The car, Manx had concluded, suited him in a manner that, ten years ago, he would have dismissed as ridiculous. The worn leather interior, the temperamental nature of the electrics, the grumpy reluctance of most of the moving parts were all strangely comforting, as if the Jensen itself was empathetic to his own state of mind and bodily condition. Trading the car in for a younger, perkier model would have seemed like a betrayal, carrying with it an odour of middle-age desperation he was not willing to surrender to; at least, not yet.
PC Priddle was at Cemaes Bay harbour, a fifteen-mile drive via the A502. As Manx drove past the overgrown hedges hemming the dual carriageway, he was reminded of how abruptly night could fall here, like the unexpected drop of a theatrical curtain mid-performance.

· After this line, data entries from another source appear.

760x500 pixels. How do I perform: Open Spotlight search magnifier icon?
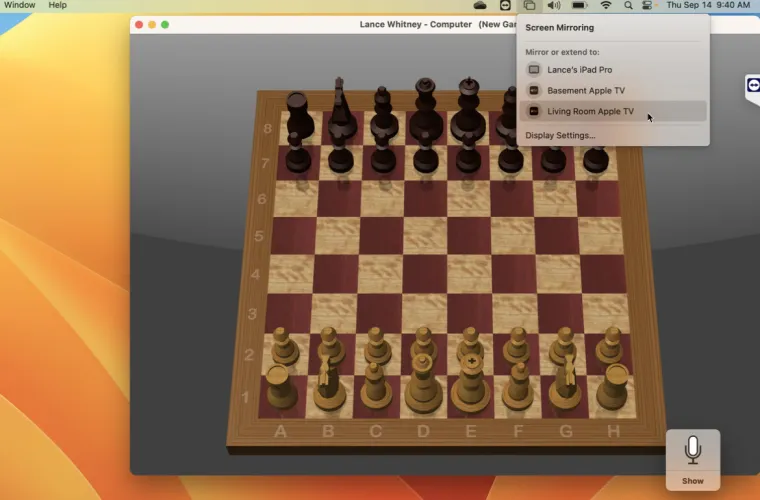click(x=628, y=6)
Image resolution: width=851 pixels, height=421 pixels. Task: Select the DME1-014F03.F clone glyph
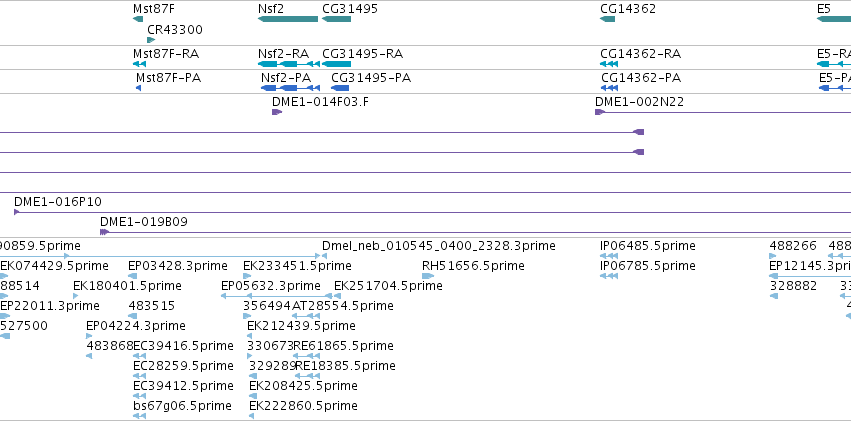pos(277,112)
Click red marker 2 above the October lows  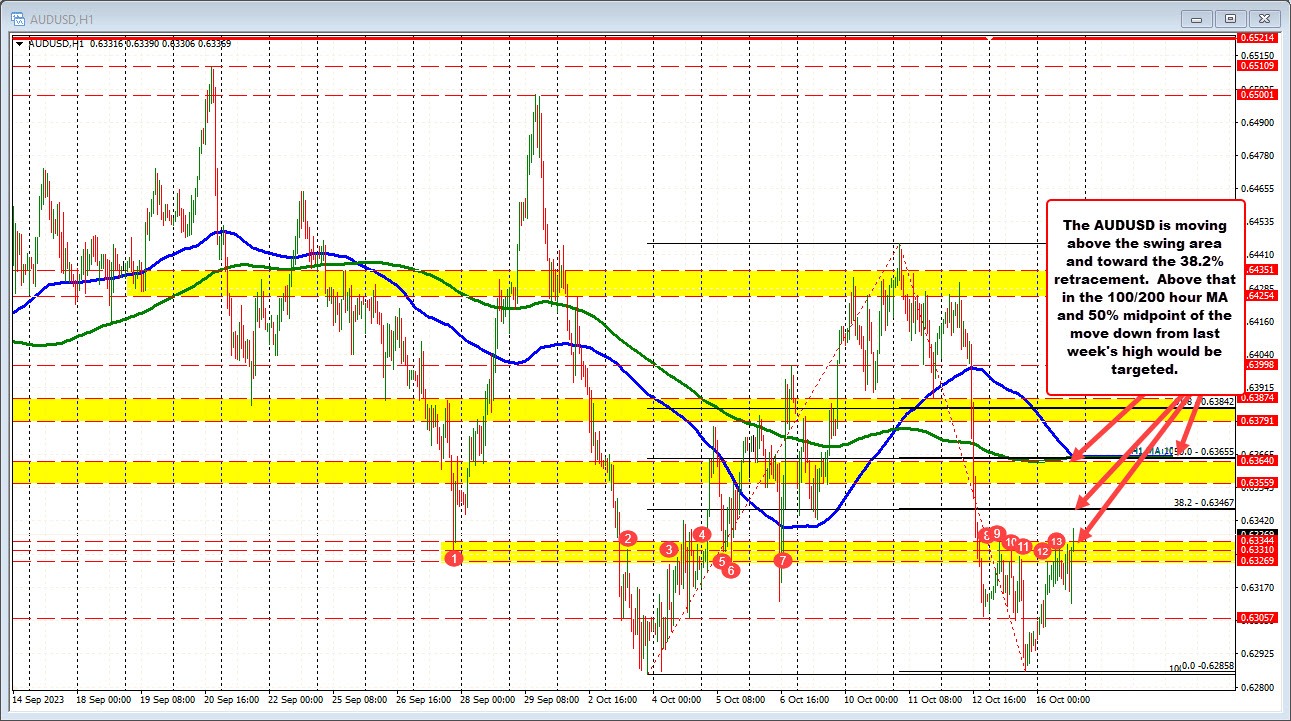(x=627, y=538)

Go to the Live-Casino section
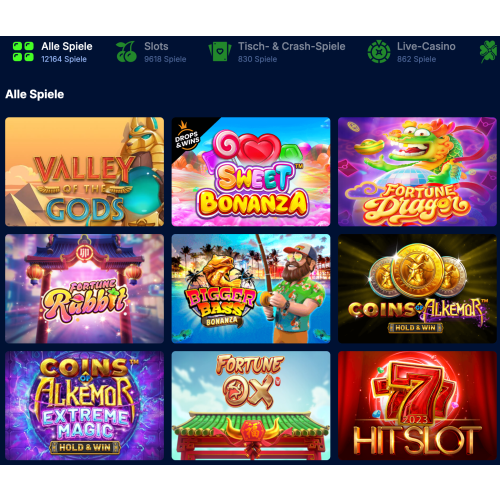click(x=412, y=52)
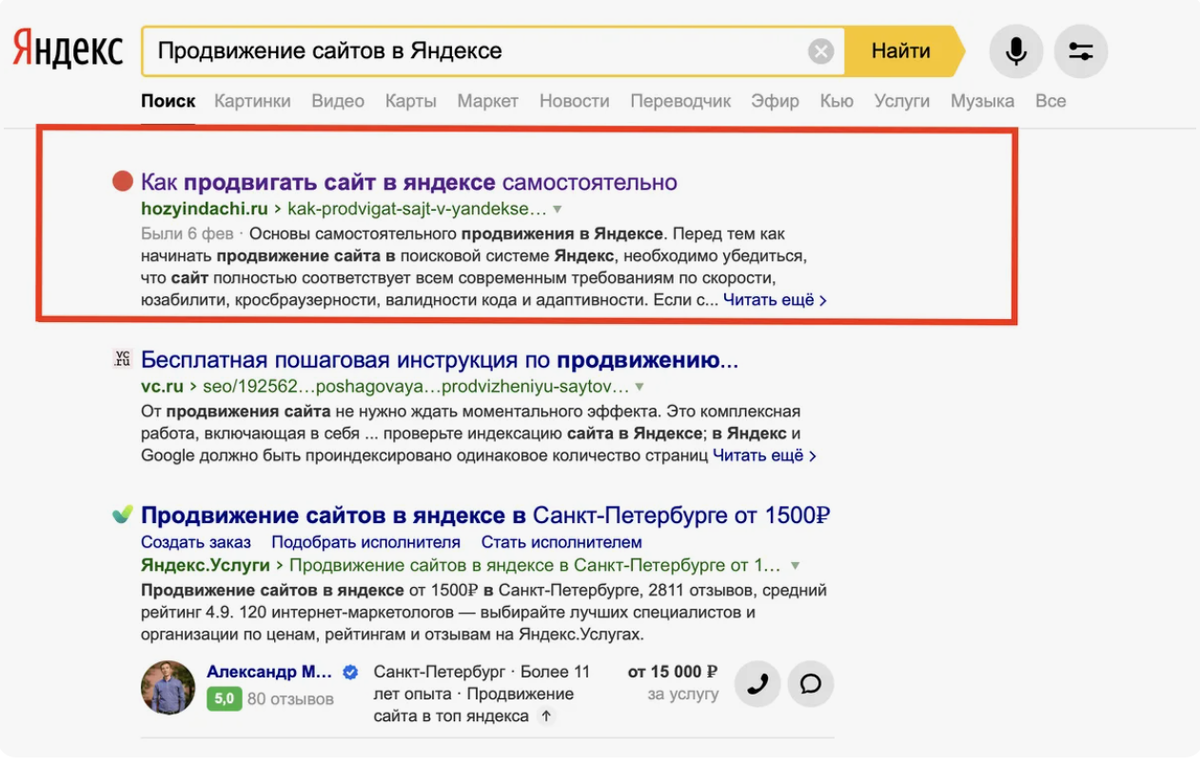Viewport: 1200px width, 767px height.
Task: Clear the search query with the X icon
Action: [x=820, y=52]
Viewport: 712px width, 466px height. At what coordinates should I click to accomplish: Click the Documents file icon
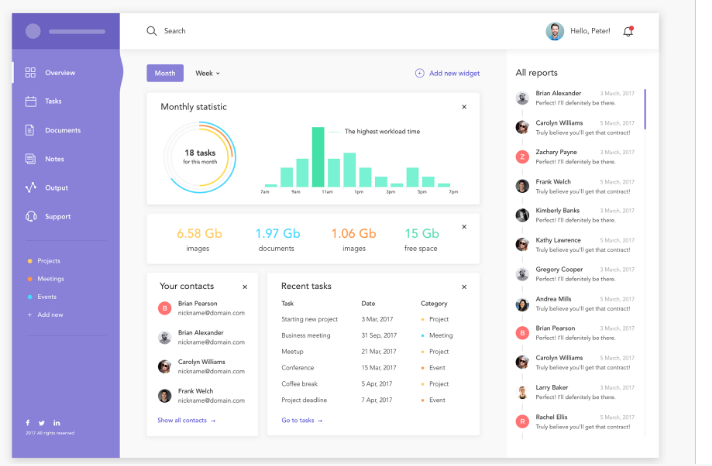click(x=30, y=130)
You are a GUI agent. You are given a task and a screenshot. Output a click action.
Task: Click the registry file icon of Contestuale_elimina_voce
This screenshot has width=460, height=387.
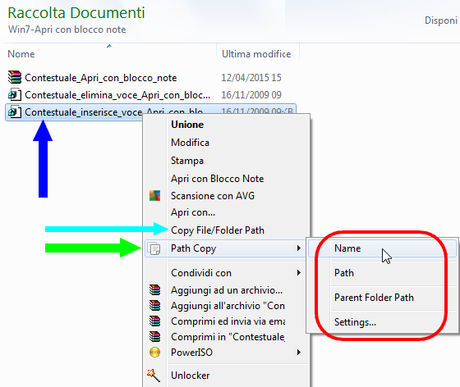[15, 95]
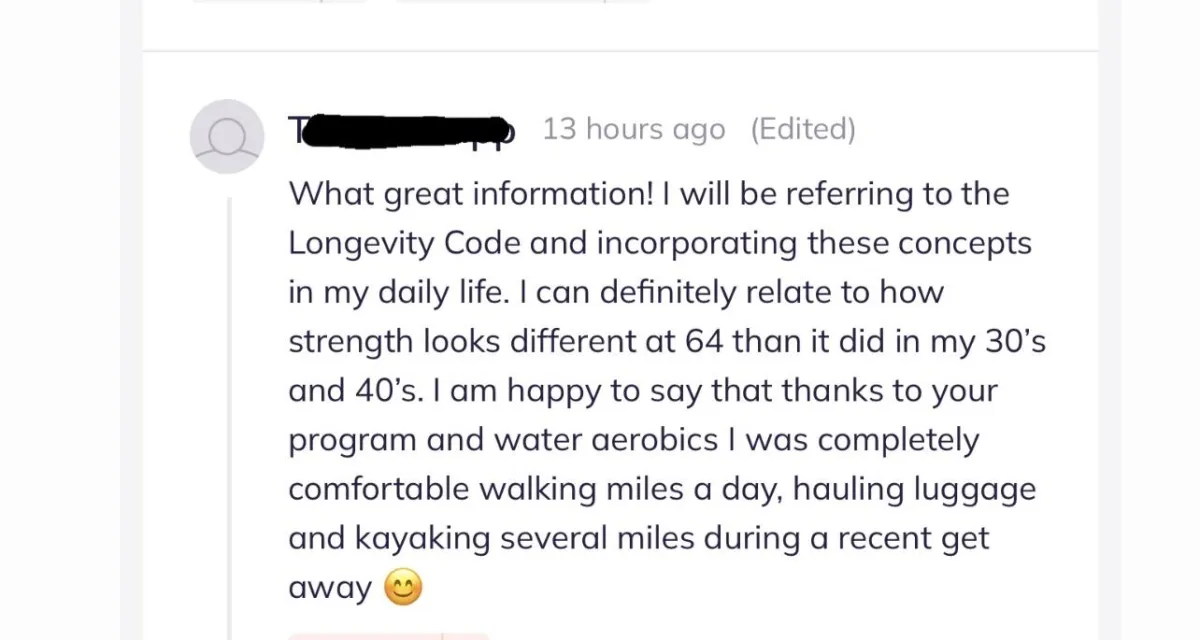Click the "13 hours ago" timestamp
The width and height of the screenshot is (1200, 640).
[633, 129]
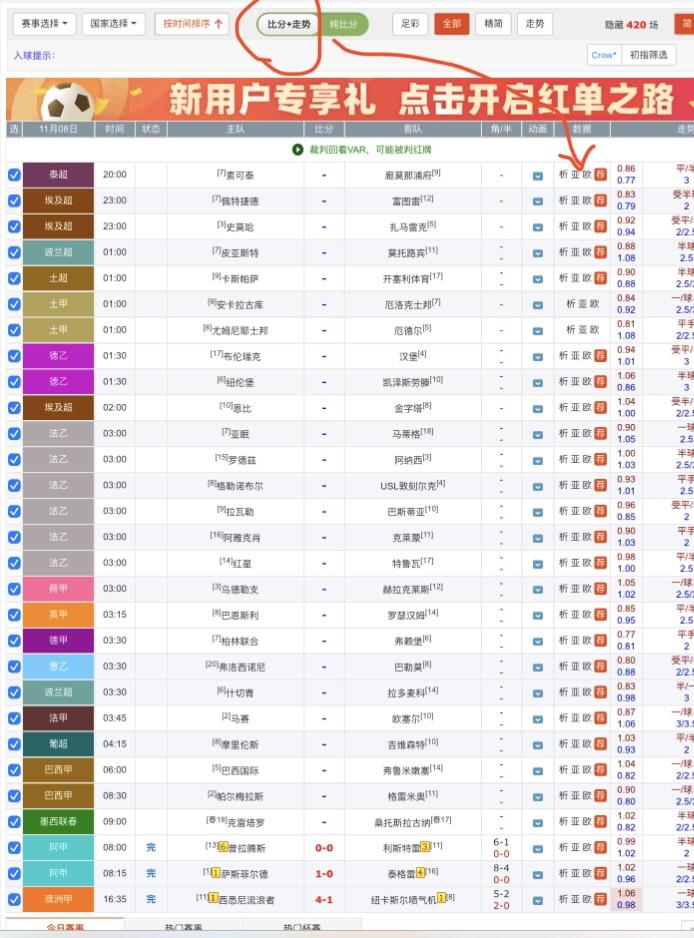Screen dimensions: 694x938
Task: Toggle checkbox for 墨西联春 克雷塔罗 match
Action: [14, 822]
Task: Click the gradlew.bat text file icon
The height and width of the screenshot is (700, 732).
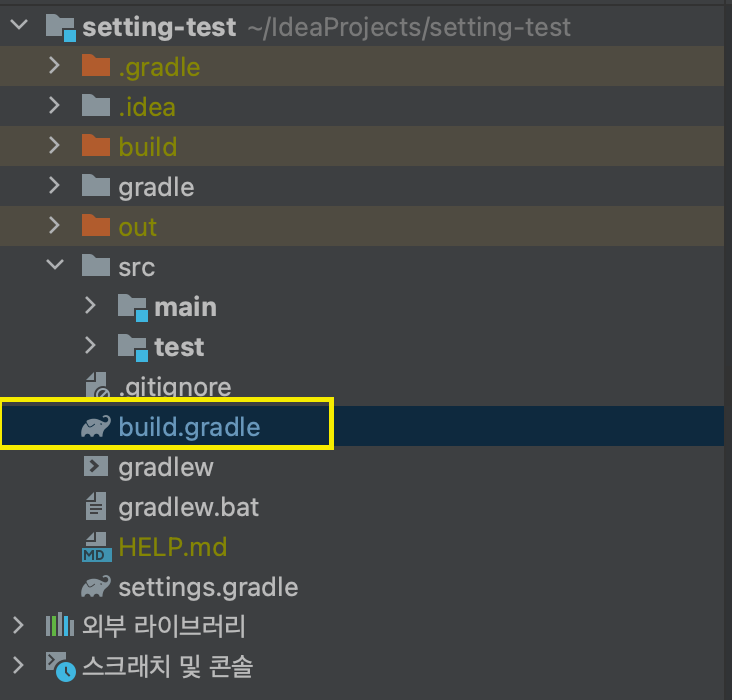Action: [x=96, y=506]
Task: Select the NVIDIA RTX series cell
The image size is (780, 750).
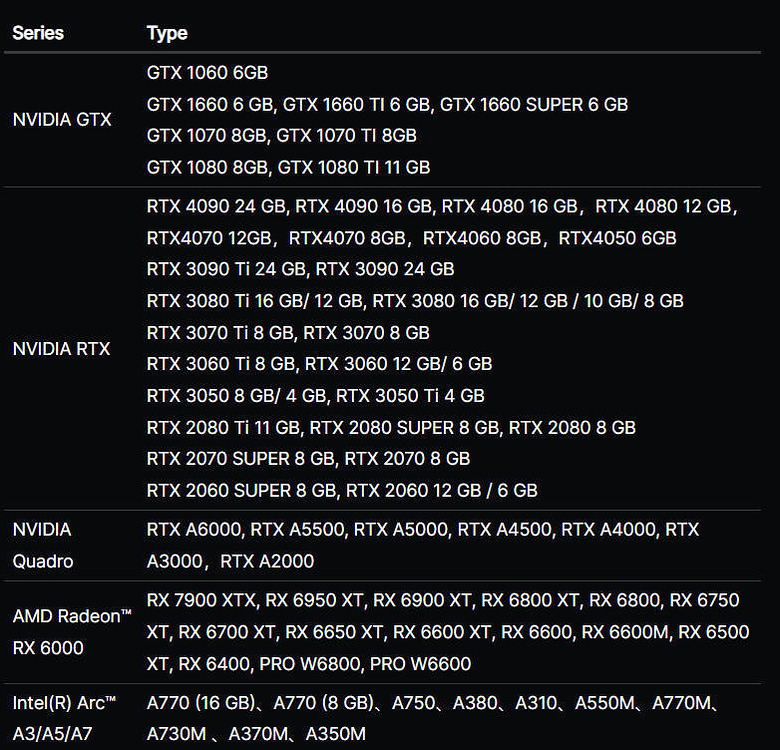Action: click(61, 349)
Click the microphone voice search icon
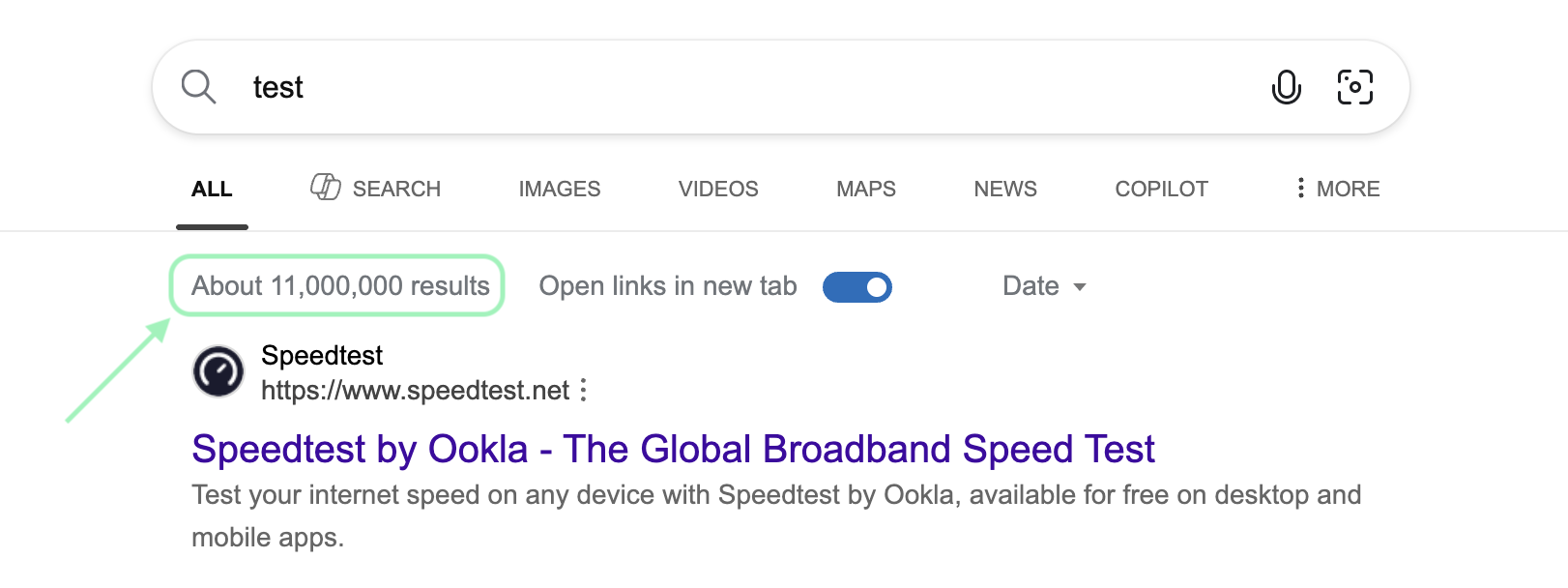This screenshot has width=1568, height=588. click(1286, 87)
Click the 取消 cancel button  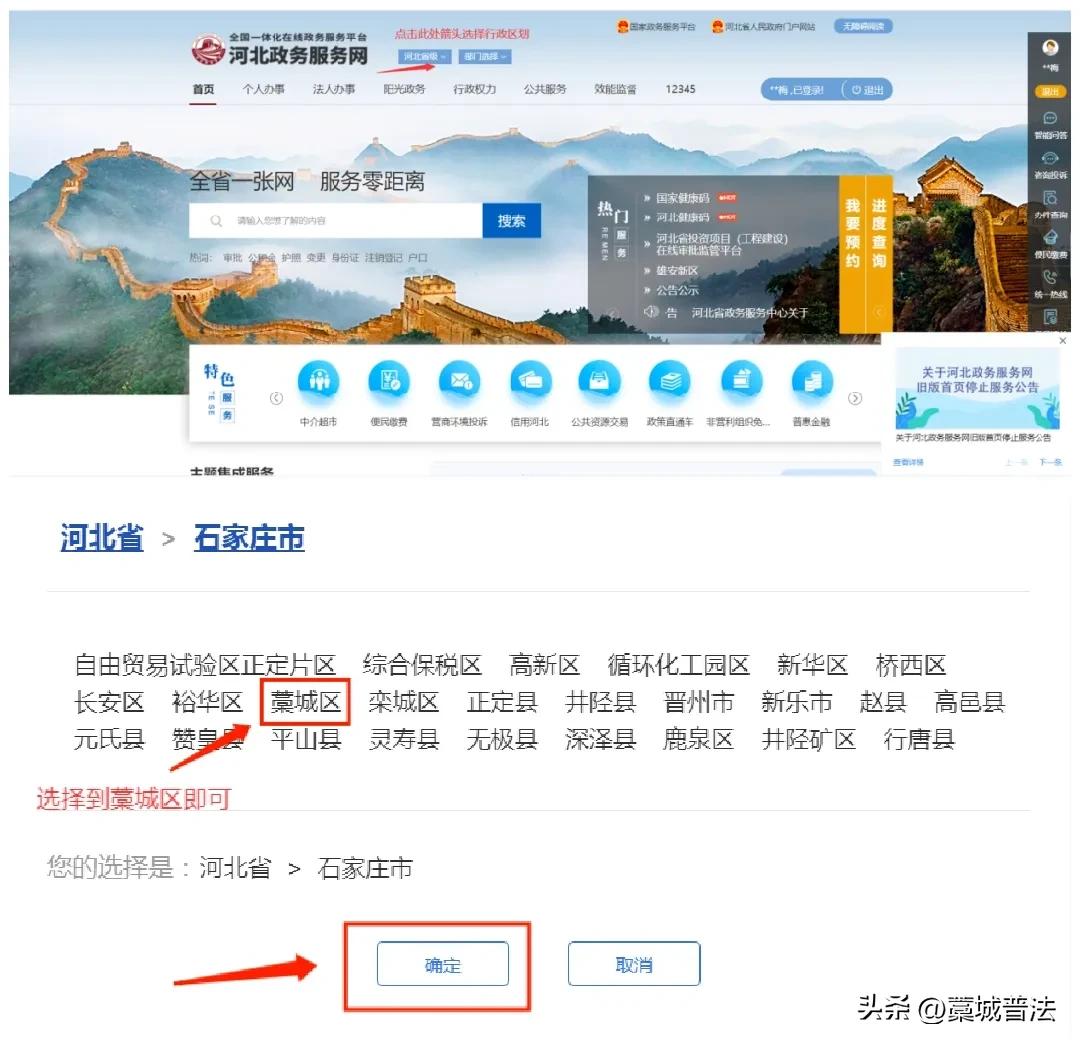click(x=634, y=964)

At eight fifty-five, Manx pulled up at the harbour, and peered through the rain-soaked windscreen towards the sway of boats, tossed like toy models in the gale. He stepped from the car, and flipped up his jacket collar. Somewhere in the cacophony of wind and rain, there were frantic shouts.
“Inspector! Inspector! Over here!”
Manx recognised the scrawny outline of PC Priddle, looking in his high visibility vest like an under-filled, neon windsock. To the right of Priddle, two other officers shuffled their feet, unsure of why they were there, and wishing they were elsewhere.
“Why isn’t the area cordoned off?” Manx shouted. The wind tore the words from his throat.
“What’s that?” Priddle said, leaning closer, and providing Manx with an unpleasant, vinegary whiff of his fish and chip dinner.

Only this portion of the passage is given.